After writing that last paragraph I took time off to walk around our land looking for a tree with such a fungus. I found what I was looking for on a mulberry tree and chopped a piece off. I noticed that the inside of the growth was quite dry, so guessed that it was long dead and had dried naturally. I have lost my flint, so out of curiosity I struck a match and applied it to the fungus and sure enough it immediately began its slow smoldering and I was easily able to ignite some dry leaves. I must get a new flint before our next BBQ. We have horseshoes aplenty but from a showing-off point of view I think that striking the flint against the back edge of my Bowie knife works better.

Back to the first barbie of the season. For our wedding reception nearly 15 years ago, we commissioned a young man to make us six small BBQ “machines” about 30 by 45 cm and one king-sized one that is 95 by 65 cm and stands the same height as our terrace tables. That is the one we use for groups of over four. So there I stood and did the man’s work. Frau of course had spent many more hours in the kitchen preparing all sorts of stuff, but as usual, yielding to me for the glory.

‘Ainsley’s Odyssey’

Digressing again, I am reminded of an event of about 20 years ago. A scout for the BBC arrived at our house ahead of a program they were to soon film and show in 15-minute episodes on a morning “Breakfast Show.” A well-known TV cook by the name of Ainsley Harriott was to travel the waters of the Turkish coast and the Dodecanese Islands cooking local specialties, and could we assist? The production team had come up with the idea of roasting a wild boar on the very famous beach of olu Deniz. We persuaded them that roasting a pig was culturally not a very sensitive thing to do and that the location would be far too busy during the tourist season. We decided on a much quieter location and that we would spit-roast a goat. We put the word out that we needed a spit of the appropriate wood and strong enough to bear the weight of a goat. Within a day or two we had four pieces, each cut green from four different trees, and each sworn by the four competing villagers to be in accord with tradition. One was from a fir tree so was instantly rejected as too resinous, and from the remaining three we chose one from a mulberry tree. Of course we told all four villagers that theirs was the chosen piece.

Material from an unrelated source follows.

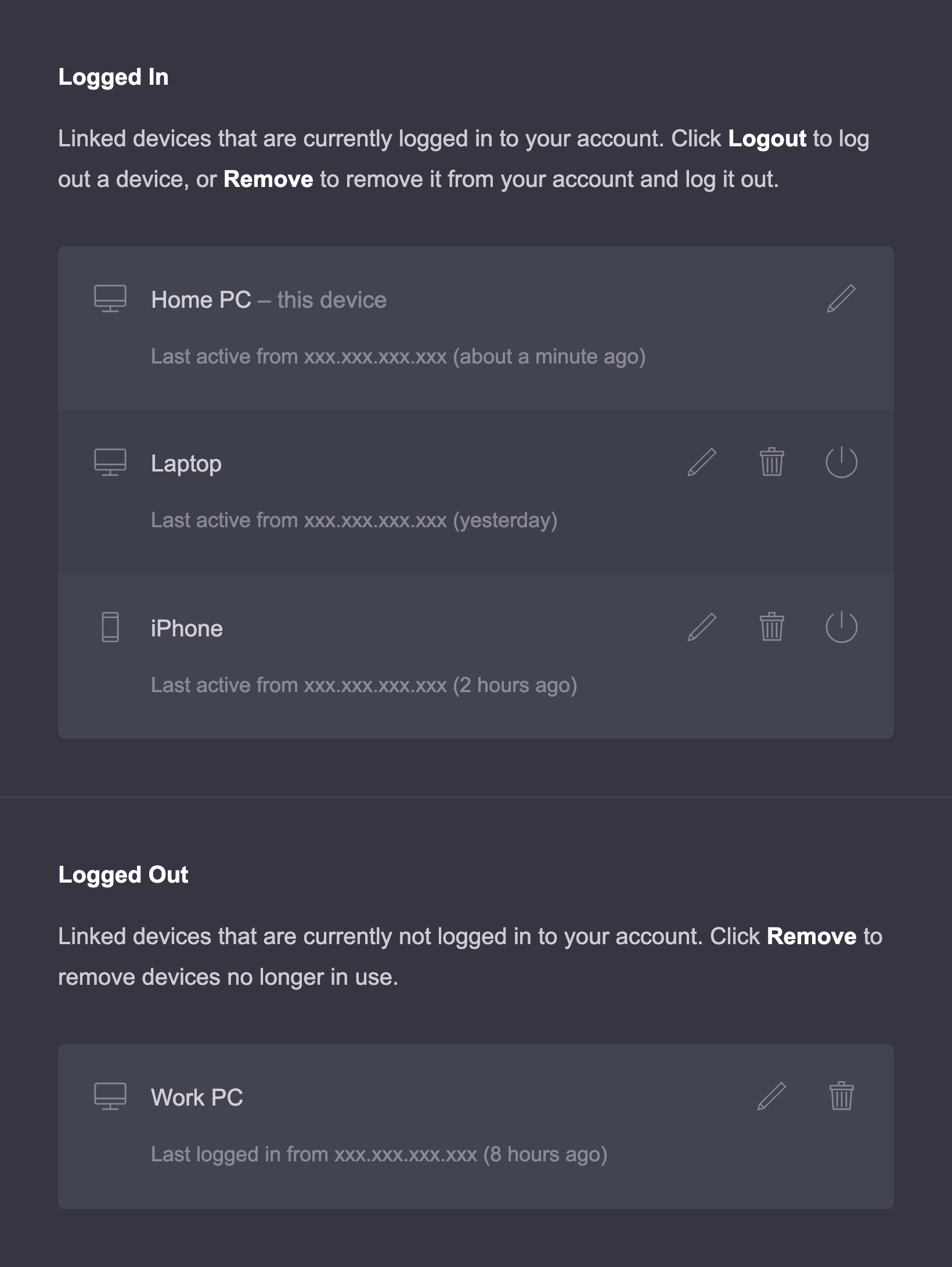The image size is (952, 1267).
Task: Rename iPhone using the pencil icon
Action: tap(702, 627)
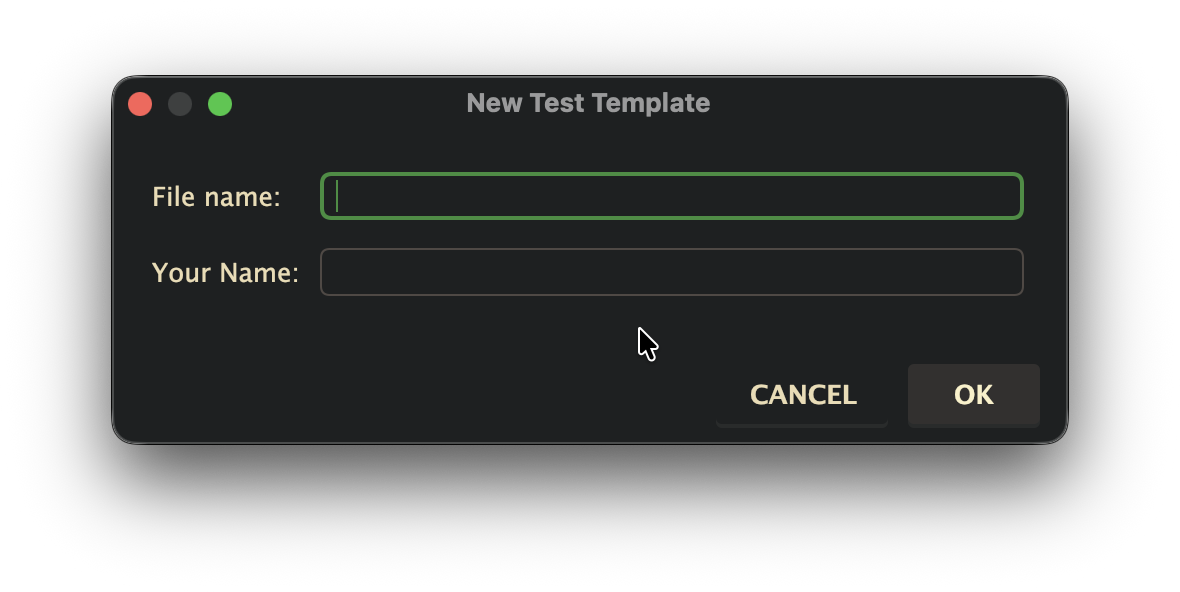
Task: Click the "Your Name:" label
Action: pyautogui.click(x=225, y=273)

You might well have guessed that when it came to the business of actually preparing for the resulting meal, our TV star did almost none of the work except the presentation to the camera. Die Frau prepared all the salad dishes and the herby basting sauce for the goat. We understood that the star was doing his show-biz thing, and he was a very nice bloke indeed. I have to admit to one failing on our part. We recommended contacts to help with the show on two Dodecanese islands and in nearby Fethiye. All were friends of ours from our sailing days, and we failed to foresee that all would get spectacularly drunk on camera. The Irish lady in Fethiye couldn’t control her language well enough and was beeped out almost continuously; Georgos on Simi island took Ainsley out in his boat to catch an octopus. Unfortunately he also took out a bottle of Ouzo and drank it all. The last disaster was on the island of Castellorizon, and I cannot reveal the name of our friend nor give details of the episode for fear of legal action.

A. C. Jobim soothes Frau at Zurich

Again, back to the first BBQ of the season. The weather was perfect, the company was great and the food was exactly as it should be at a BBQ, including well burned meat. Many guests enquired as to the music. Frau had travelled back from Germany via Zurich airport and after a three-hour train journey and with a very old mother in tow, was feeling a mite frazzled. Passing through the airport she went through a lounge area where a man was playing his acoustic guitar. Recognizing the works of Antonio Carlos Jobim, she sat with her mother and listened for 10 minutes. She calmed down nicely, thanked the man and bought his CD. May I give him a plug? His name is Nestor Predocchi, and if you like relaxing Brazilian guitar then this guy will make your barbecue.